ところで美術館でも版画作品がよく展示されますが、じっくり観察していますか??
周りの人を見ていると、「あまり観方を分かっていないのかな~」と思う事もしばしば。私自身、人にカッコよく言える立場でもありませんが、少なくとも版画って結構面白いものだと思っています。特に私の様なマクロ派にとっては、ドハマりな部分もありますしね。
今回紹介する”ピラネージ”の版画も、まさに緻密で繊細でマクロ!個人的におススメの版画家の一人で、一見の価値あり!だと思っています。
今回は「ローマの景観」で知られる版画家で建築家”ピラネージ”について、私なりに分かりやすく解説していこうと思います。

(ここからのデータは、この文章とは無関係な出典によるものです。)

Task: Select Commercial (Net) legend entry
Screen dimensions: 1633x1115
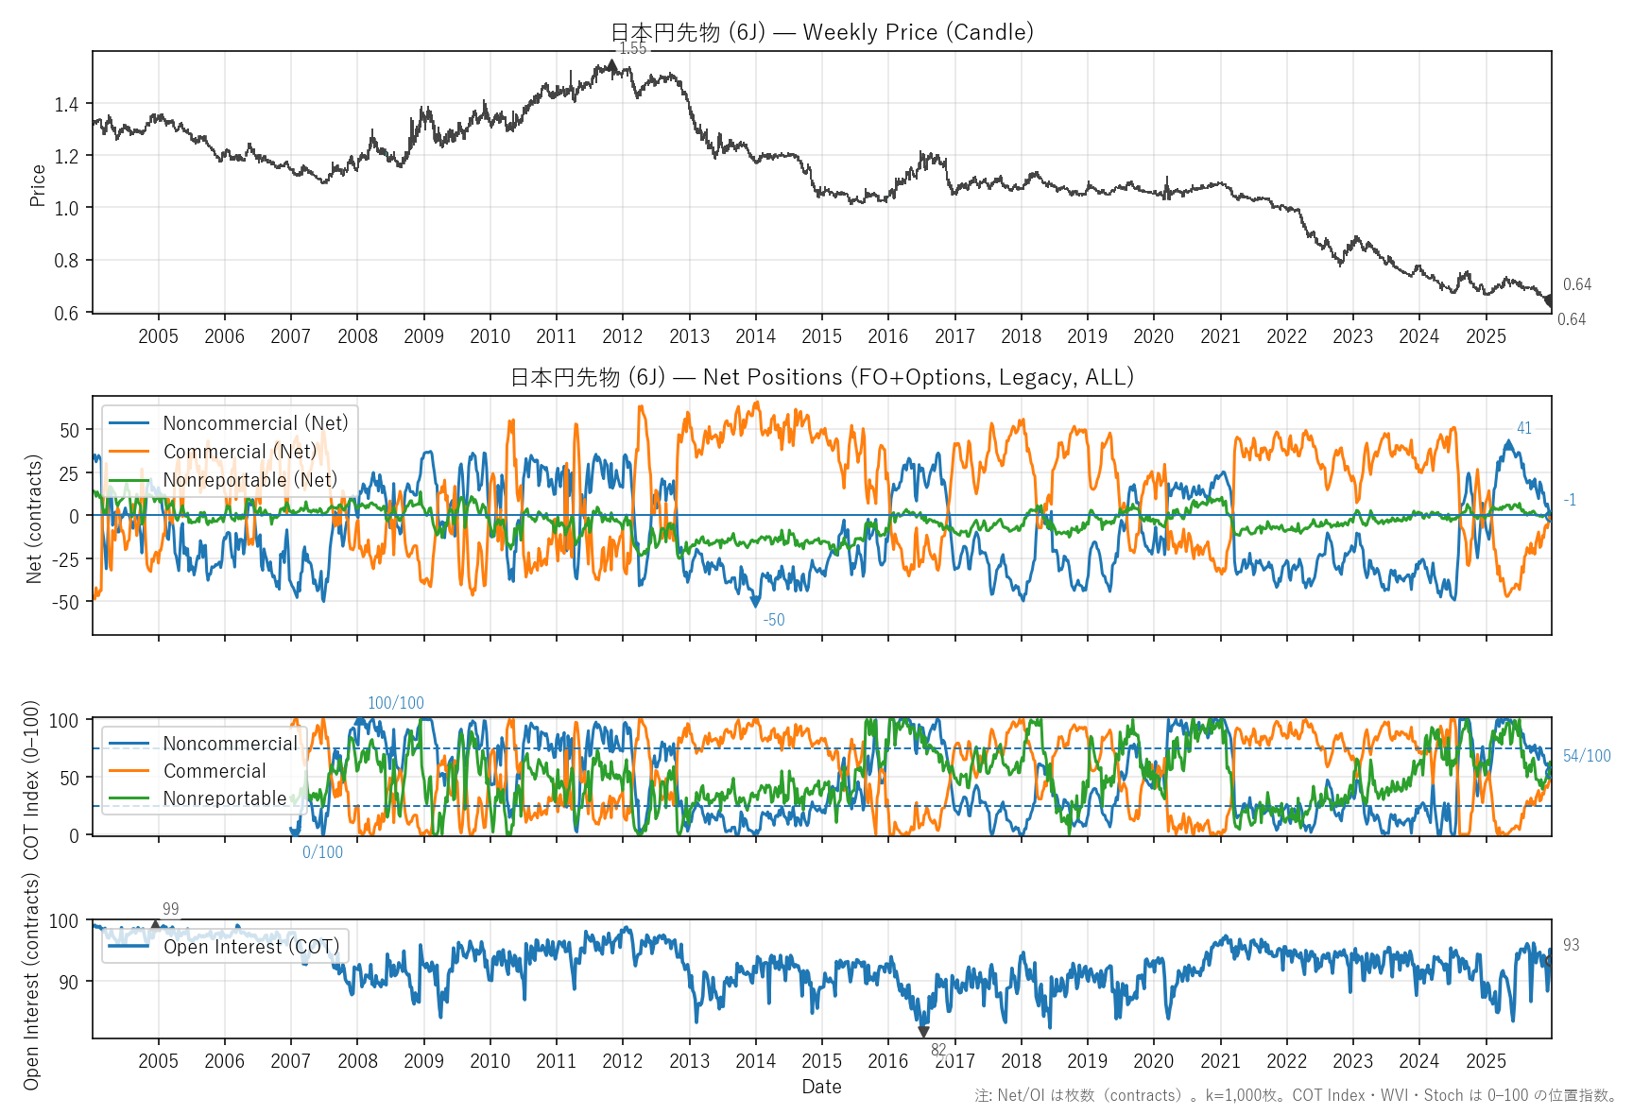Action: pos(240,452)
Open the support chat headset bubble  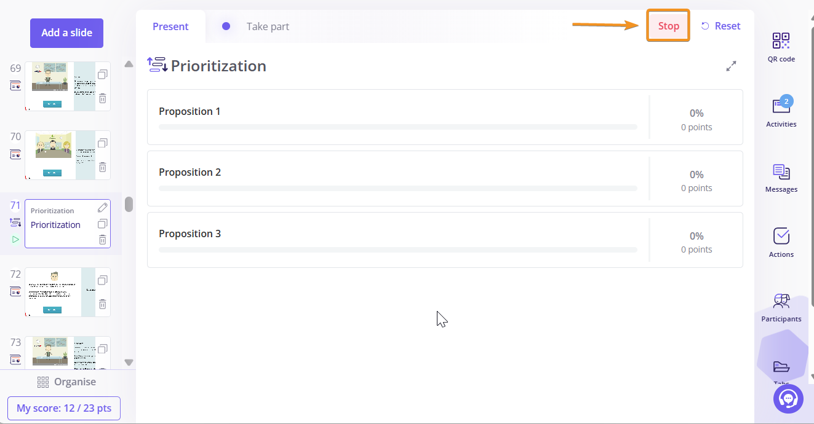point(788,399)
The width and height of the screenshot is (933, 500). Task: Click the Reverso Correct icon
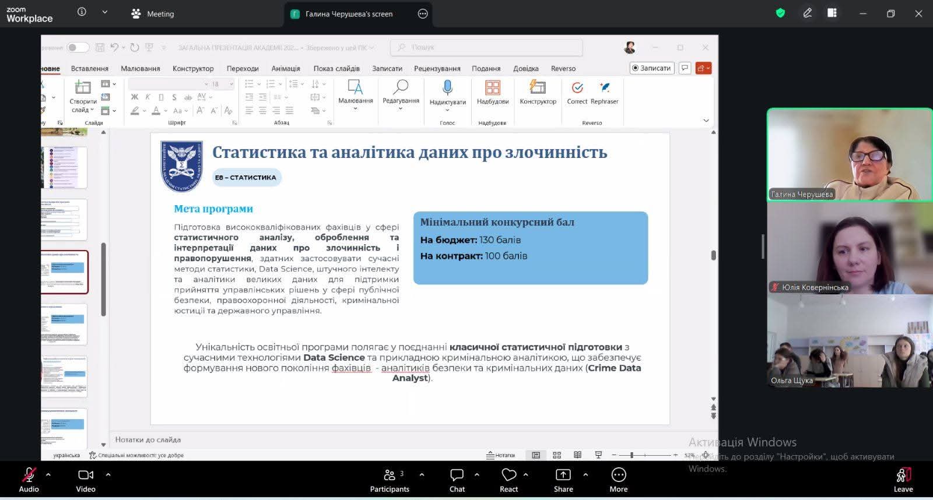coord(577,88)
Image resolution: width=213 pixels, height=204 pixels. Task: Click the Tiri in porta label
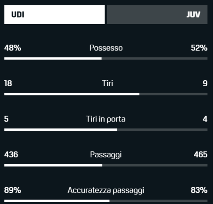point(106,119)
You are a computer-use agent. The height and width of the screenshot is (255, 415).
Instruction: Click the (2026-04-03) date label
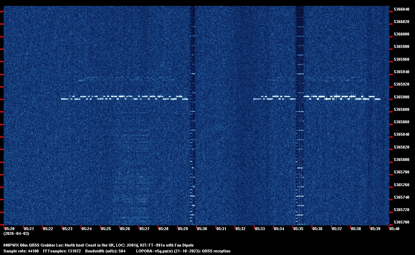point(16,233)
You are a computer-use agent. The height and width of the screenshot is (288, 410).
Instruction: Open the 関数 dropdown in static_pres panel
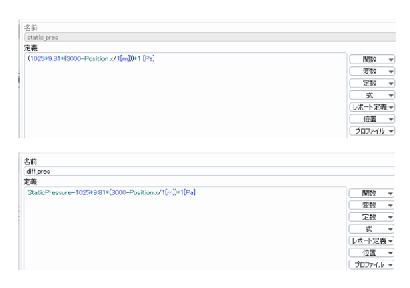[372, 59]
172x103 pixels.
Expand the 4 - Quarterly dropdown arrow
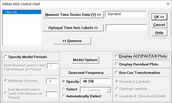[x=109, y=90]
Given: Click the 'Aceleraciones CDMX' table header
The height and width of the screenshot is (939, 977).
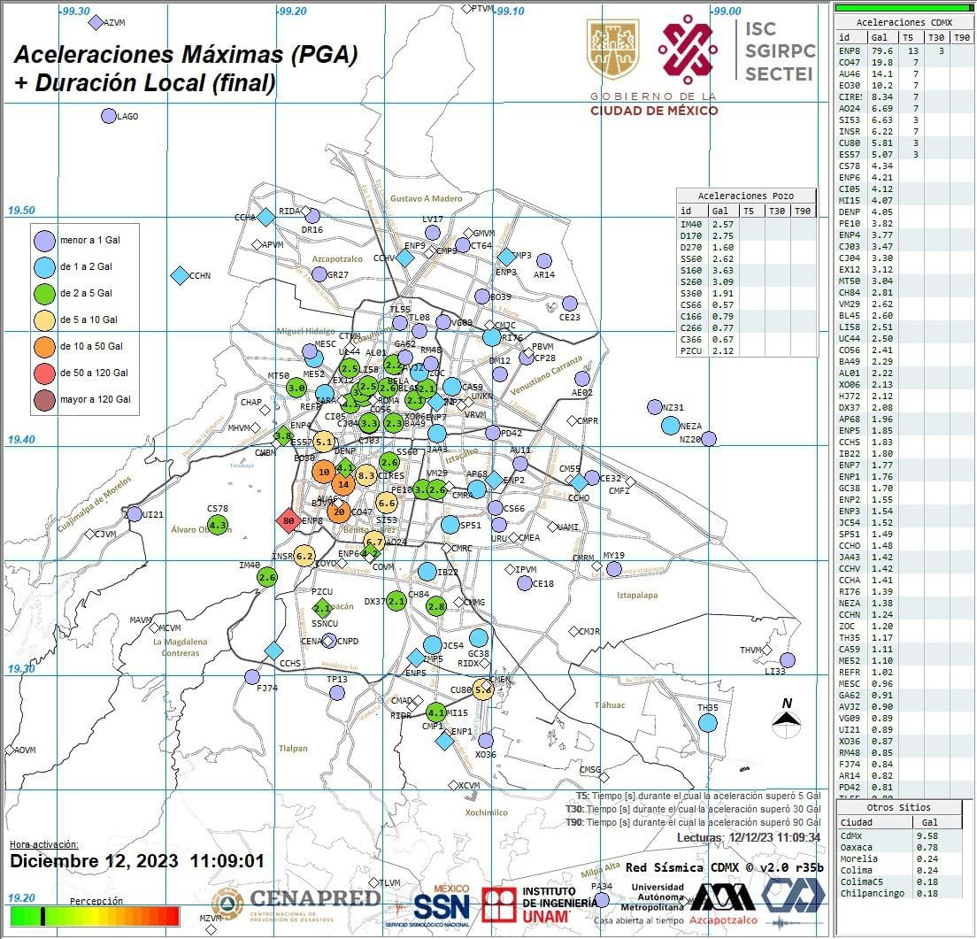Looking at the screenshot, I should (899, 22).
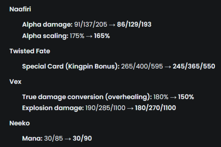Click the old mana value 30/85

[53, 138]
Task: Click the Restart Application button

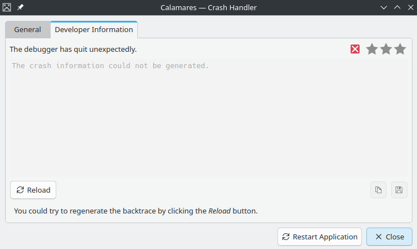Action: (320, 237)
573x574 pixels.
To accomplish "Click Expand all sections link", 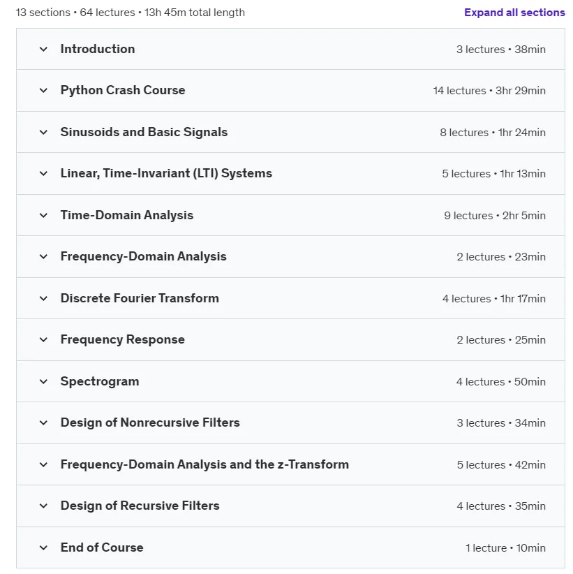I will 514,13.
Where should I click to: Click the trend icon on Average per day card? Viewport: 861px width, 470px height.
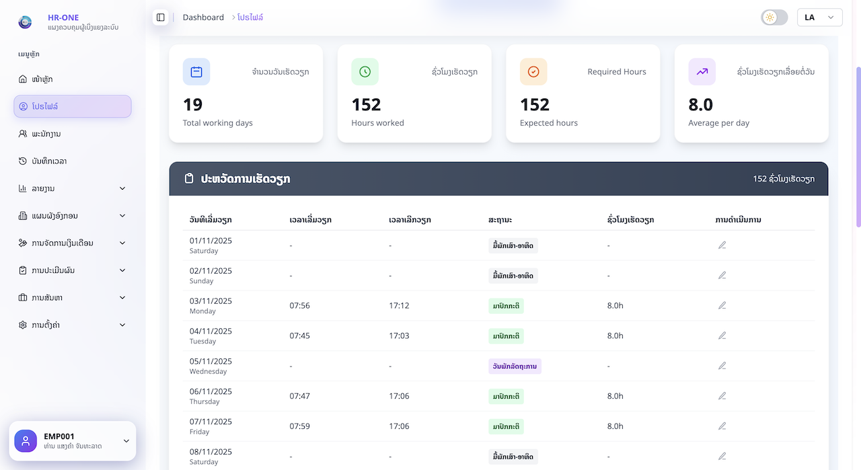pos(702,72)

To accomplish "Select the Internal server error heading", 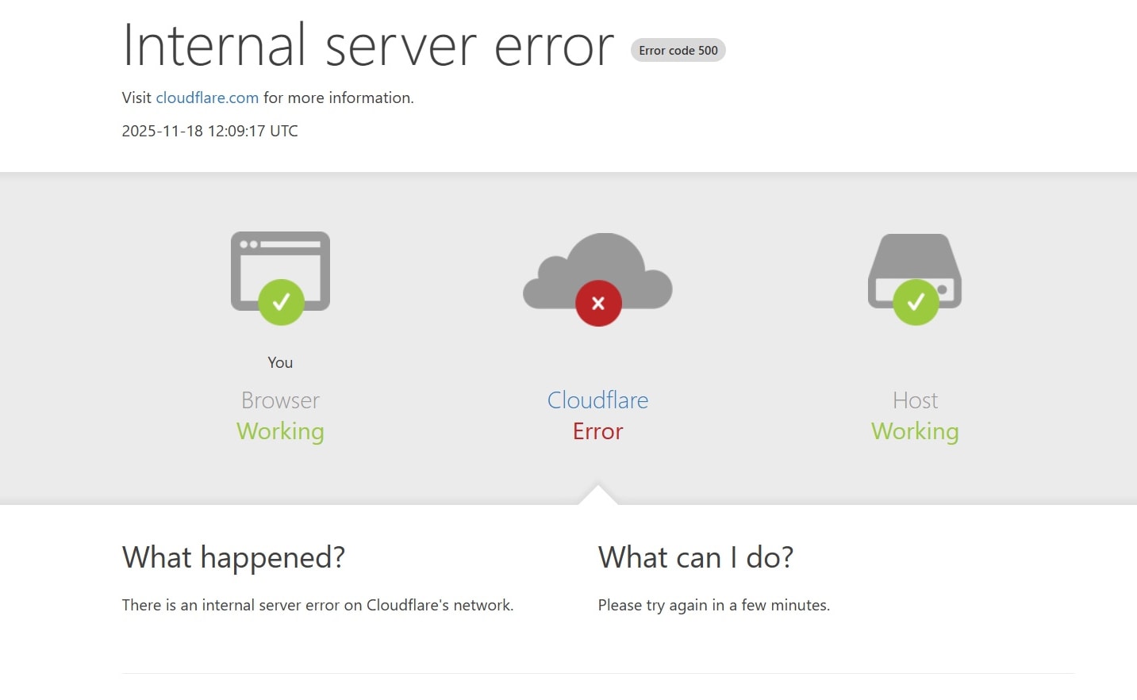I will 367,45.
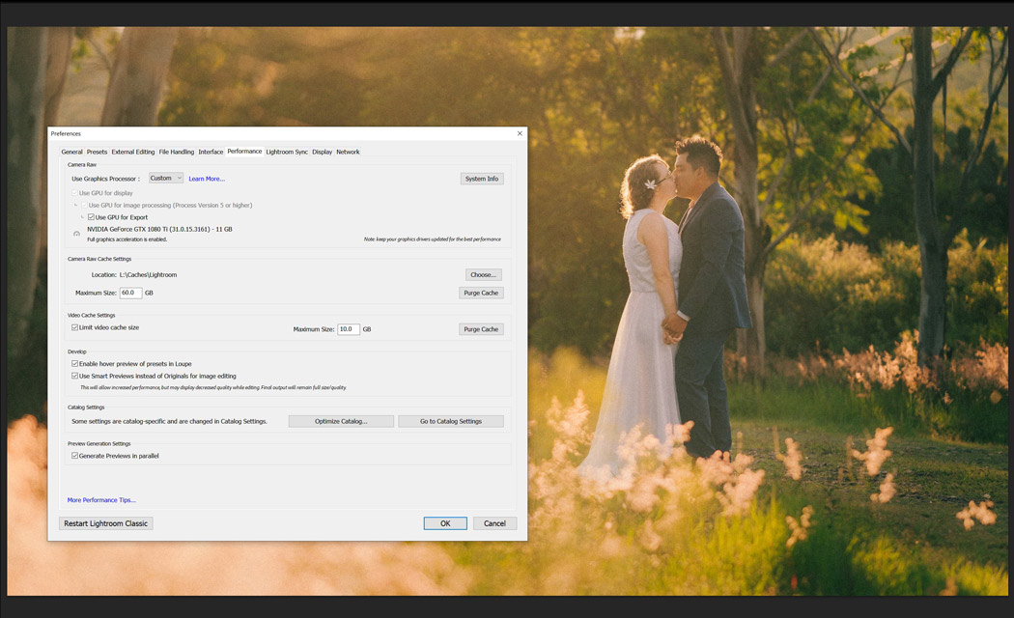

【 目次 】 1、まず初めに、版画家ピラネージはぜひ覚えてほしい! |
今回はこの流れで話していこうと思います。
また随所にピラネージの作品も挙げていくので、鑑賞形式で気楽に読んでもらえると幸いですね。
まず初めに、版画家ピラネージは覚えてほしい!
個人的におススメしたい版画家の一人に”ピラネージ”がいます。本名はジョヴァンニ・バッティスタ・ピラネージ(Giovanni Battista Piranesi)で、18世紀頃に活躍したイタリアの版画家で建築家だった人です。今回なぜ”ピラネージ”について解説しようかと思ったかと言うと、展覧会「永遠の都 ローマ展」で作品が展示されるから!これまで何度か取り上げていますが、個人的に注目している展覧会の一つです。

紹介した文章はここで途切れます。